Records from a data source
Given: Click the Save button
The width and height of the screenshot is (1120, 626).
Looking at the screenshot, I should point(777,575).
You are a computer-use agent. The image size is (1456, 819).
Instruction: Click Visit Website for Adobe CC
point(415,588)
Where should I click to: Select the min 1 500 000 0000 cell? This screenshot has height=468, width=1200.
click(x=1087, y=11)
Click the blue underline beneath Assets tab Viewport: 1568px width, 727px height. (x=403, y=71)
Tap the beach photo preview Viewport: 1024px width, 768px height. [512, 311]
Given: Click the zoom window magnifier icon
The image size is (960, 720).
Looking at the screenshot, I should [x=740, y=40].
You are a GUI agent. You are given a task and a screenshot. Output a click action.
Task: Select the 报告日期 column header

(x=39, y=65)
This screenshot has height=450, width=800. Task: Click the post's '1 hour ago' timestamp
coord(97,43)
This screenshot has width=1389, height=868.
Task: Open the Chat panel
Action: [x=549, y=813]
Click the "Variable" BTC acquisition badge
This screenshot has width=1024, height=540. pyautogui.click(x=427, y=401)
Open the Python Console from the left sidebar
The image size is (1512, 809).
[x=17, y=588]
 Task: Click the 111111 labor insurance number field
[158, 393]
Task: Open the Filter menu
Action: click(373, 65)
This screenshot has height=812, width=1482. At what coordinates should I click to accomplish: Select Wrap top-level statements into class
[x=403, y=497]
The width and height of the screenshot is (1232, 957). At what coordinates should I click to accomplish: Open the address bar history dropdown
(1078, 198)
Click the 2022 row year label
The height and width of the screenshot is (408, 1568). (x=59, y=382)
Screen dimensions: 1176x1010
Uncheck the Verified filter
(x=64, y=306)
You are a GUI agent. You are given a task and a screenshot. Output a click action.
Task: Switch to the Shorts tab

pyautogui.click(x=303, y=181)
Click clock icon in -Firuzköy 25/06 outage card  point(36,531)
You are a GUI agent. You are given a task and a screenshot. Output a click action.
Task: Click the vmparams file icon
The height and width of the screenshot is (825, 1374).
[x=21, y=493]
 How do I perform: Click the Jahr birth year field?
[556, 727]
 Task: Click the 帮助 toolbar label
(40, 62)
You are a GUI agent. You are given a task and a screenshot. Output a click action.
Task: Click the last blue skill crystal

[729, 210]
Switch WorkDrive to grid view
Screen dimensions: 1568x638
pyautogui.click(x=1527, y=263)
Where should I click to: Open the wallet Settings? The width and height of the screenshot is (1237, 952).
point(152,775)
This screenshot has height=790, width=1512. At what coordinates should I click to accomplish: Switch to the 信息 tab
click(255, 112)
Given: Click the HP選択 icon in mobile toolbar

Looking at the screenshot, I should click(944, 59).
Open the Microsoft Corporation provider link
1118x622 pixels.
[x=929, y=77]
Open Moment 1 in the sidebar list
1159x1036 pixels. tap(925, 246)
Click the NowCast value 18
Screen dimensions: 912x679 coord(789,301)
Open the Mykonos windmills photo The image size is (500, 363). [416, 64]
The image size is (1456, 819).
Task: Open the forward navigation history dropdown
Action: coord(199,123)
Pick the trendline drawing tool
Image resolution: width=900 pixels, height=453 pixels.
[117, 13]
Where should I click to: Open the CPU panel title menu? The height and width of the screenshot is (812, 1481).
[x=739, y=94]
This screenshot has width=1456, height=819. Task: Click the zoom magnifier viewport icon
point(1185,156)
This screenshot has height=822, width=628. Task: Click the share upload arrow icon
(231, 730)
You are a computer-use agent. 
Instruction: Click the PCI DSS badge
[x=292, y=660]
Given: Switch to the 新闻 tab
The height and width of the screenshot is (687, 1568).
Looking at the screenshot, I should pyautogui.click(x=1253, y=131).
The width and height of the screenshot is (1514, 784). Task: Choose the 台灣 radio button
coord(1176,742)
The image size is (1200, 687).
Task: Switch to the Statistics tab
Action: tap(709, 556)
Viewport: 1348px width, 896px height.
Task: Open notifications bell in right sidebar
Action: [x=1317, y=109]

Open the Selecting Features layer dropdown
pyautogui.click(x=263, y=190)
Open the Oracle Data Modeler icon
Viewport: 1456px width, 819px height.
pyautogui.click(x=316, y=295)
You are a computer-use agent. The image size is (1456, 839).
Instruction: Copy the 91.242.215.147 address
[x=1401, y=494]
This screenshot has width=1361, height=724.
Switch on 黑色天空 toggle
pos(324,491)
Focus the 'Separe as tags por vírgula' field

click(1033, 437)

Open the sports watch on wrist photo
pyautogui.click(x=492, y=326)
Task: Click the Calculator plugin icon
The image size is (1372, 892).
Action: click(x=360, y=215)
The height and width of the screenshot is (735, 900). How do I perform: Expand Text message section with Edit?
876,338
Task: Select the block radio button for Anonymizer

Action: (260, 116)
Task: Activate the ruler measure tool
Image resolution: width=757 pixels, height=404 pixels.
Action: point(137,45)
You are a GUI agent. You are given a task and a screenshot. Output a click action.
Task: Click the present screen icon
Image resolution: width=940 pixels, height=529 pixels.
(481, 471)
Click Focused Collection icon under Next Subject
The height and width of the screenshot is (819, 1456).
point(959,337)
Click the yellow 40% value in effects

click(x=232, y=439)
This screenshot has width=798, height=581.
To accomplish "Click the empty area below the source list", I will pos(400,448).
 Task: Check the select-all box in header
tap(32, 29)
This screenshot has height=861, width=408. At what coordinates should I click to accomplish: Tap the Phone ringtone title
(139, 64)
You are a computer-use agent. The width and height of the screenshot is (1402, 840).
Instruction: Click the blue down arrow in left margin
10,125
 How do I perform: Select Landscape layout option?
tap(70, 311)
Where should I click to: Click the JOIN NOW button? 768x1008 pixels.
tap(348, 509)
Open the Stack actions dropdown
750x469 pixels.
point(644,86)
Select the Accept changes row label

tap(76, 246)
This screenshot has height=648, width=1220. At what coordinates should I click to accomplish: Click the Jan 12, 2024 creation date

(PROMPT):
Can you write out every line of the material above with no changes?

(ANSWER TO THIS PROBLEM):
Given: Click the Save button
The width and height of the screenshot is (1120, 626).
Looking at the screenshot, I should point(777,575).
You are a computer-use agent. The image size is (1456, 819).
Instruction: Click Visit Website for Adobe CC
point(415,588)
Where should I click to: Select the min 1 500 000 0000 cell? This screenshot has height=468, width=1200.
click(x=1087, y=11)
Click the blue underline beneath Assets tab Viewport: 1568px width, 727px height. (x=403, y=71)
Tap the beach photo preview Viewport: 1024px width, 768px height. [512, 311]
Given: Click the zoom window magnifier icon
The image size is (960, 720).
Looking at the screenshot, I should [x=740, y=40].
You are a GUI agent. You are given a task and a screenshot. Output a click action.
Task: Select the 报告日期 column header

(x=39, y=65)
This screenshot has height=450, width=800. Task: Click the post's '1 hour ago' timestamp
coord(97,43)
This screenshot has width=1389, height=868.
Task: Open the Chat panel
Action: [x=549, y=813]
Click the "Variable" BTC acquisition badge
This screenshot has width=1024, height=540. pyautogui.click(x=427, y=401)
Open the Python Console from the left sidebar
The image size is (1512, 809).
[x=17, y=588]
 Task: Click the 111111 labor insurance number field
[158, 393]
Task: Open the Filter menu
Action: click(373, 65)
This screenshot has height=812, width=1482. At what coordinates should I click to accomplish: Select Wrap top-level statements into class
[x=403, y=497]
The width and height of the screenshot is (1232, 957). At what coordinates should I click to accomplish: Open the address bar history dropdown
(1078, 198)
Click the 2022 row year label
The height and width of the screenshot is (408, 1568). (x=59, y=382)
Screen dimensions: 1176x1010
Uncheck the Verified filter
(x=64, y=306)
You are a GUI agent. You are given a task and a screenshot. Output a click action.
Task: Switch to the Shorts tab

pyautogui.click(x=303, y=181)
Click clock icon in -Firuzköy 25/06 outage card  point(36,531)
You are a GUI agent. You are given a task and a screenshot. Output a click action.
Task: Click the vmparams file icon
The height and width of the screenshot is (825, 1374).
[x=21, y=493]
 How do I perform: Click the Jahr birth year field?
[556, 727]
 Task: Click the 帮助 toolbar label
(40, 62)
You are a GUI agent. You are given a task and a screenshot. Output a click action.
Task: Click the last blue skill crystal

[729, 210]
Switch WorkDrive to grid view
Screen dimensions: 1568x638
pyautogui.click(x=1527, y=263)
Where should I click to: Open the wallet Settings? The width and height of the screenshot is (1237, 952).
point(152,775)
This screenshot has height=790, width=1512. At what coordinates should I click to accomplish: Switch to the 信息 tab
click(255, 112)
Given: Click the HP選択 icon in mobile toolbar

Looking at the screenshot, I should click(944, 59).
Open the Microsoft Corporation provider link
1118x622 pixels.
[x=929, y=77]
Open Moment 1 in the sidebar list
1159x1036 pixels. tap(925, 246)
Click the NowCast value 18
Screen dimensions: 912x679 coord(789,301)
Open the Mykonos windmills photo The image size is (500, 363). [416, 64]
The image size is (1456, 819).
Task: Open the forward navigation history dropdown
Action: coord(199,123)
Pick the trendline drawing tool
Image resolution: width=900 pixels, height=453 pixels.
[117, 13]
Where should I click to: Open the CPU panel title menu? The height and width of the screenshot is (812, 1481).
[x=739, y=94]
This screenshot has width=1456, height=819. Task: Click the zoom magnifier viewport icon
point(1185,156)
This screenshot has height=822, width=628. Task: Click the share upload arrow icon
(231, 730)
You are a computer-use agent. 
Instruction: Click the PCI DSS badge
[x=292, y=660]
Given: Switch to the 新闻 tab
The height and width of the screenshot is (687, 1568).
Looking at the screenshot, I should pyautogui.click(x=1253, y=131).
The width and height of the screenshot is (1514, 784). Task: Choose the 台灣 radio button
coord(1176,742)
The image size is (1200, 687).
Task: Switch to the Statistics tab
Action: tap(709, 556)
Viewport: 1348px width, 896px height.
Task: Open notifications bell in right sidebar
Action: [x=1317, y=109]

Open the Selecting Features layer dropdown
pyautogui.click(x=263, y=190)
Open the Oracle Data Modeler icon
Viewport: 1456px width, 819px height.
pyautogui.click(x=316, y=295)
You are a computer-use agent. The image size is (1456, 839).
Instruction: Copy the 91.242.215.147 address
[x=1401, y=494]
This screenshot has width=1361, height=724.
Switch on 黑色天空 toggle
pos(324,491)
Focus the 'Separe as tags por vírgula' field

click(1033, 437)

Open the sports watch on wrist photo
pyautogui.click(x=492, y=326)
Task: Click the Calculator plugin icon
The image size is (1372, 892).
Action: click(x=360, y=215)
The height and width of the screenshot is (735, 900). How do I perform: Expand Text message section with Edit?
876,338
Task: Select the block radio button for Anonymizer

Action: (260, 116)
Task: Activate the ruler measure tool
Image resolution: width=757 pixels, height=404 pixels.
Action: point(137,45)
You are a GUI agent. You are given a task and a screenshot. Output a click action.
Task: Click the present screen icon
Image resolution: width=940 pixels, height=529 pixels.
(481, 471)
Click Focused Collection icon under Next Subject
The height and width of the screenshot is (819, 1456).
point(959,337)
Click the yellow 40% value in effects

click(x=232, y=439)
This screenshot has width=798, height=581.
To accomplish "Click the empty area below the source list", I will pos(400,448).
 Task: Check the select-all box in header
tap(32, 29)
This screenshot has height=861, width=408. At what coordinates should I click to accomplish: Tap the Phone ringtone title
(139, 64)
You are a computer-use agent. The width and height of the screenshot is (1402, 840).
Instruction: Click the blue down arrow in left margin
10,125
 How do I perform: Select Landscape layout option?
tap(70, 311)
Where should I click to: Click the JOIN NOW button? 768x1008 pixels.
tap(348, 509)
Open the Stack actions dropdown
750x469 pixels.
point(644,86)
Select the Accept changes row label

tap(76, 246)
This screenshot has height=648, width=1220. At what coordinates should I click to accomplish: Click the Jan 12, 2024 creation date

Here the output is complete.